The data will be prepared when running the follow command:
python -m train.build_data <dataset> <train_set> <word_embedding> <ab3p_path> -dev <dev_set> -test <test_set>
Note: Building data could take a while so be patient!
For more details, run:
python -m train.build_data -h
usage: build_data.pyc [-h] [-dev DEV_SET] [-test TEST_SET] dataset train_set word_embedding ab3p
Build necessary data for model training and evaluating.
positional arguments:
dataset the name of the dataset that the model will be trained on, i.e: cdr
train_set path to the training dataset, i.e: data/cdr/cdr_train.txt
word_embedding path to the word embedding pre-trained model,
i.e: pre_trained_models/wikipedia-pubmed-and-PMC-w2v.bin
ab3p path to the Ab3P program.
optional arguments:
-h, --help show this help message and exit
-dev DEV_SET, --dev_set DEV_SET
path to the development dataset, i.e: data/cdr/cdr_dev.txt
-test TEST_SET, --test_set TEST_SET
path to the test dataset, i.e: data/cdr/cdr_test.txt
[Step 2 - Training]
Command:
python -m train.run -h
usage: run.pyc [-h] [-dev DEV_SET] [-es | -e EPOCH] [-v] [-ds DISPLAY_STEP]
model dataset train_set
Train new model.
positional arguments:
model the name of the model, i.e: d3ner_cdr
dataset the name of the dataset that the model will be trained on, i.e: cdr
train_set path to the training dataset, i.e: data/cdr/cdr_train.txt
optional arguments:
-h, --help show this help message and exit
-dev DEV_SET, --dev_set DEV_SET
path to the development dataset, i.e: data/cdr/cdr_dev.txt
-es, --early_stopping
use early stopping
-e EPOCH, --epoch EPOCH
number of epochs to train
-v, --verbose print training process
-ds DISPLAY_STEP, --display_step DISPLAY_STEP
number of steps before displaying
Example: Training new model on CDR corpus with early stopping option
python -m train.run d3ner_cdr cdr data/cdr/cdr_train.txt -dev data/cdr/cdr_dev.txt -es
[1]: Curated chemical and disease vocabulary data were retrieved from the Comparative Toxicogenomics Database (CTD), MDI Biological Laboratory, Salisbury Cove, Maine, and NC State University, Raleigh, North Carolina.

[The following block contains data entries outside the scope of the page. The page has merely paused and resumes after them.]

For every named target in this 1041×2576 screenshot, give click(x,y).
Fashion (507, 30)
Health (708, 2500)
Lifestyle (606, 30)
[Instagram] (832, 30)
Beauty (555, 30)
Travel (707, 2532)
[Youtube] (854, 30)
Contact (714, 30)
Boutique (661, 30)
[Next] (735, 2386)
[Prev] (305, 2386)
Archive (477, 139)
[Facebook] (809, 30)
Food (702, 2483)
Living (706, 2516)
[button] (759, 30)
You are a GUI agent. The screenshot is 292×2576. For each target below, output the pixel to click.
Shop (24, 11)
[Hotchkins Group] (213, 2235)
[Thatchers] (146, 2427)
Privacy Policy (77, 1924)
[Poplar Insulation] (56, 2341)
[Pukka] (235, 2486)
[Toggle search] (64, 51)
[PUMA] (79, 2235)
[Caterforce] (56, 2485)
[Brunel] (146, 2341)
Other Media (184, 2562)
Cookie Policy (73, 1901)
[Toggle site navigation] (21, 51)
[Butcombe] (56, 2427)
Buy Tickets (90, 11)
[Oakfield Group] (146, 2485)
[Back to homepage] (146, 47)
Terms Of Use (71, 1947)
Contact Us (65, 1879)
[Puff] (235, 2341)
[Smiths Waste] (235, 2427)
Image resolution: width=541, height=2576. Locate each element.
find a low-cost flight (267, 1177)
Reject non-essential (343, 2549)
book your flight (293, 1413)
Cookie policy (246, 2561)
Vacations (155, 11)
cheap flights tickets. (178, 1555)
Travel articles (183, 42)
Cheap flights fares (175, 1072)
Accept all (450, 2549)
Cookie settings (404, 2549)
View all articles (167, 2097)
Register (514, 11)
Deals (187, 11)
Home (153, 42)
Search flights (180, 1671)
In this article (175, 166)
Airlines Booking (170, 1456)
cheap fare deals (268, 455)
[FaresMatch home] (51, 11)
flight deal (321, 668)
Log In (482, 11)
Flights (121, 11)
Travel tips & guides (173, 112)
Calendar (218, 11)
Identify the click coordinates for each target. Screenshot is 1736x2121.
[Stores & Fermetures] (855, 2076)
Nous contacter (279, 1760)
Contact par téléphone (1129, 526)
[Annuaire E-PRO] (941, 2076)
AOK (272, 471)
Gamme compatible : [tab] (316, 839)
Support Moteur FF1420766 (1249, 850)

World Wide Web (URL: http://ctdbase.org/). October, 2017
[2]: Mikolov,T. et al. (2013) Distributed representations of words and phrases and their compositionality. Advances in neural information processing systems, pp. 3111-3119.
[3]: Sohn,S. et al. (2008) Abbreviation definition identification based on automatic precision estimates. BMC bioinformatics, 9(1), pp. 402.